Q: Had he visited his friends at Koggala?

A: Yes, most of the time his friends were older than him. In the Upan Daa Sita, he described an incident he and his friend Oibert Silva faced during the Sinhala – Muslim riots in 1915. They travelled to Weligama during the curfew with swords, iron bars and other weapons in the buggy cart with other youth and came back without any harm just by chance.

Q: Was your father a religious person?

A: He went to temple and participated in religious observances, but not regularly. I saw him go to temple on Poya days.

Q: You said you saw him crying only once. Was he in a happy mood?

A: Yes, he was always in a happy mood. Only thing he was worried about when we were young was about my eldest brother Sarath Kusum Wickramasinghe because he was bit riotous in school. He misbehaved there and the principal threatened to expel him from school. Actually, he was the brightest of our family and later, he became the Chairman of CIC and some of the big companies in the country – Two years ago, he passed away. However, father somewhat bothered about him. Other than that, he was in a happy mood.

Q: When the novel Bhawa Tharanaya was relesed, there was a huge uproar against him?

A: I remember some writers told my father to apologise for some of the details in the novel in its new prints. But my father just laughed and ignored them. One of the journalists wrote that my father should be jailed after filing a case in court. But my father only laughed at such reactions. When the negative reaction was at a peak, he said that many materials in the book he took from Amawathura, a classical Sinhala prose.

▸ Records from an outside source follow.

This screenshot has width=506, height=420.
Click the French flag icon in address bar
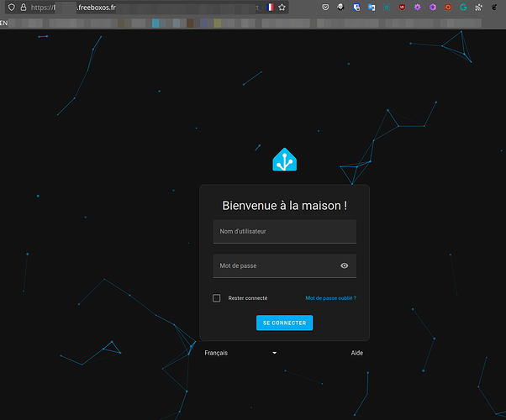pos(270,7)
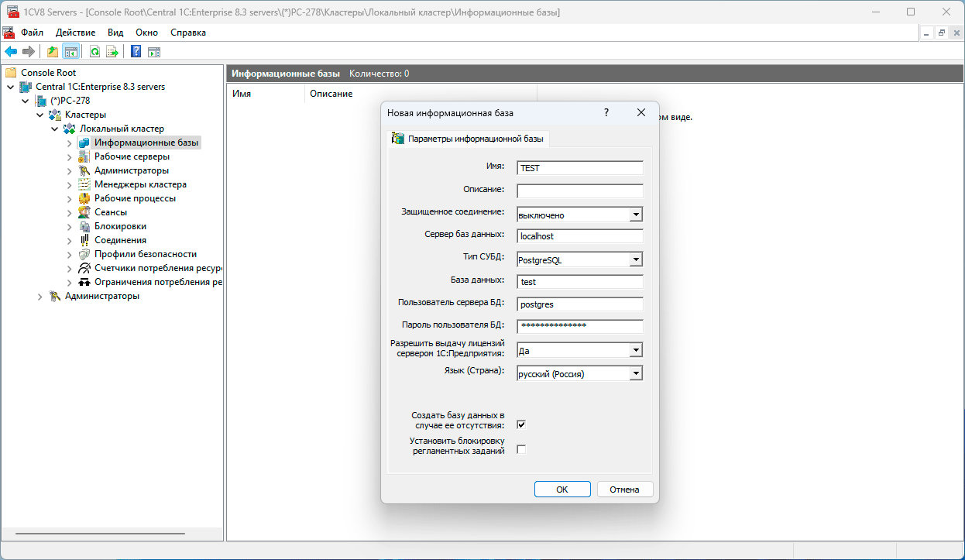Click the Show/Hide Action Pane icon

pos(154,52)
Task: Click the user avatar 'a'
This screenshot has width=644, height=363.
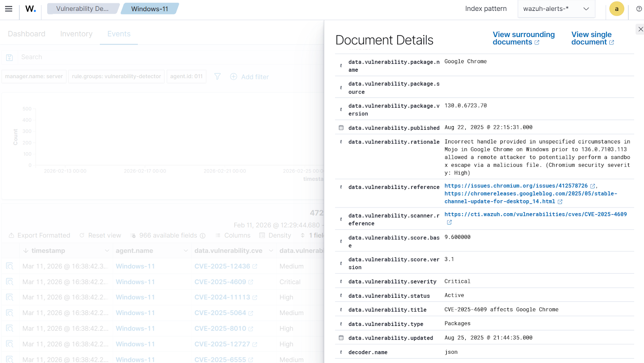Action: click(x=616, y=9)
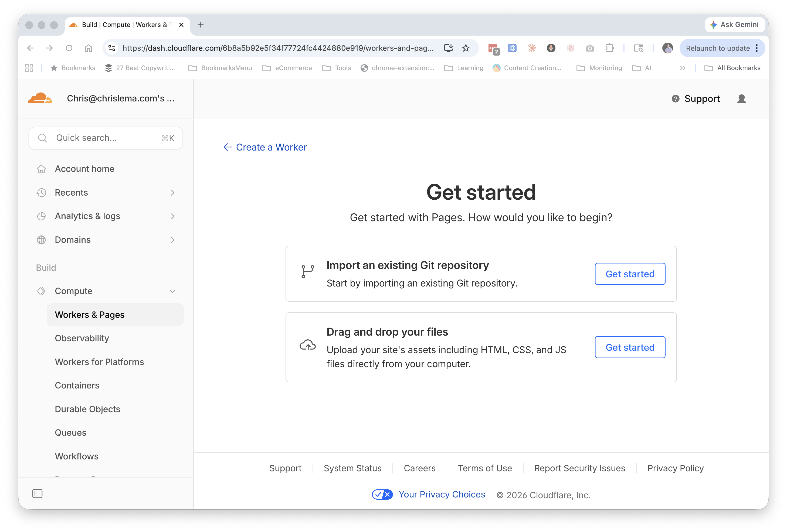The image size is (787, 532).
Task: Expand the Recents submenu chevron
Action: 173,193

Q: When Martin Wickramasinghe became blind during the final years of his life, it would have affected him badly?

A: Yes, because he couldn’t read after that. But he never gave in. He used magnifying glasses to read. I facilitated him with an enlarged TV screen so that he could read big letters – the text of the book was projected to the TV screen in large letters. But later in his life, that devise also didn’t work for him.

He couldn’t make out the words. However, he could select the book he wanted from his library despite blindness. Dayapala Jayanetthi, who is our senior staffer in the Martin Wickramasinghe Foundation, has described how my father asked him to select a book from the bookshelves without seeing the shelves.

The my father could say correctly in what shelf and in which row each book was with his blindness.

When it was difficult for him to find books, I told him to classify the books like in a library. The other reason was that many books started to disappear, because some people, who came to see my father, picked out some books and walked away. So I catalogued them giving each book a number in an order – when someone noticed a number for each book, they beware of stealing books.

Q: Was your father colour blind?

A: Yes, to him, many colours were much the same. It was a genetically inherited problem for him. When my mother asked him to bring her a sari of a particular colour, he always misjudged it for an odd colour one.

Q: Could you remember his readings when he was confined to bed?

A: He asked someone close to him to read this and that passage of a book for him. While that person was reading it aloud, he listened to it.